What this task involves
Repeat the data below exactly, with every entry included.

Dataset records
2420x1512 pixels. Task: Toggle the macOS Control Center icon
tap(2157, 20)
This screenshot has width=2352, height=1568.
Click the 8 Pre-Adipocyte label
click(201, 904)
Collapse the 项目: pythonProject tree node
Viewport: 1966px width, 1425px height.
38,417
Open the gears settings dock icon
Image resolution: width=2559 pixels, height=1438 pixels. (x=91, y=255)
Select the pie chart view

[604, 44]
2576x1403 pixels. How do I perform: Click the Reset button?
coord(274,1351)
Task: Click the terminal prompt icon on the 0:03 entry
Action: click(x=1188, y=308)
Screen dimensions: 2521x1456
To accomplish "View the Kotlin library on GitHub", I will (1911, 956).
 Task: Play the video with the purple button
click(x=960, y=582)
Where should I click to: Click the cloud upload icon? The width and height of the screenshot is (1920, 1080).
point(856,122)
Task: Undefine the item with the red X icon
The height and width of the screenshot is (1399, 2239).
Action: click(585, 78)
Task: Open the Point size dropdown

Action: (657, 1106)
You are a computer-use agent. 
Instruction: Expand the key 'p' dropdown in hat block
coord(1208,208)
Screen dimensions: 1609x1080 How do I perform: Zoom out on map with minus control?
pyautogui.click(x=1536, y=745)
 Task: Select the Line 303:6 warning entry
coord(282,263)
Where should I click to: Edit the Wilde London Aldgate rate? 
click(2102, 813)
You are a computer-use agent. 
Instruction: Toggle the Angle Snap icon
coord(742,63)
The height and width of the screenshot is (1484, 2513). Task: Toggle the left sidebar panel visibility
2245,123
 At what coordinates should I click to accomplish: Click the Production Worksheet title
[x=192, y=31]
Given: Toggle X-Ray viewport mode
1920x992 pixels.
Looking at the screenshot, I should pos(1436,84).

Problem solution
2420x1512 pixels. Task: Toggle the macOS Control Center icon
tap(2157, 20)
This screenshot has width=2352, height=1568.
Click the 8 Pre-Adipocyte label
click(201, 904)
Collapse the 项目: pythonProject tree node
Viewport: 1966px width, 1425px height.
38,417
Open the gears settings dock icon
Image resolution: width=2559 pixels, height=1438 pixels. (x=91, y=255)
Select the pie chart view

[604, 44]
2576x1403 pixels. How do I perform: Click the Reset button?
coord(274,1351)
Task: Click the terminal prompt icon on the 0:03 entry
Action: click(x=1188, y=308)
Screen dimensions: 2521x1456
To accomplish "View the Kotlin library on GitHub", I will (1911, 956).
 Task: Play the video with the purple button
click(x=960, y=582)
Where should I click to: Click the cloud upload icon? The width and height of the screenshot is (1920, 1080).
point(856,122)
Task: Undefine the item with the red X icon
The height and width of the screenshot is (1399, 2239).
Action: click(585, 78)
Task: Open the Point size dropdown

Action: (657, 1106)
You are a computer-use agent. 
Instruction: Expand the key 'p' dropdown in hat block
coord(1208,208)
Screen dimensions: 1609x1080 How do I perform: Zoom out on map with minus control?
pyautogui.click(x=1536, y=745)
 Task: Select the Line 303:6 warning entry
coord(282,263)
Where should I click to: Edit the Wilde London Aldgate rate? 
click(2102, 813)
You are a computer-use agent. 
Instruction: Toggle the Angle Snap icon
coord(742,63)
The height and width of the screenshot is (1484, 2513). Task: Toggle the left sidebar panel visibility
2245,123
 At what coordinates should I click to accomplish: Click the Production Worksheet title
[x=192, y=31]
Given: Toggle X-Ray viewport mode
1920x992 pixels.
Looking at the screenshot, I should pos(1436,84).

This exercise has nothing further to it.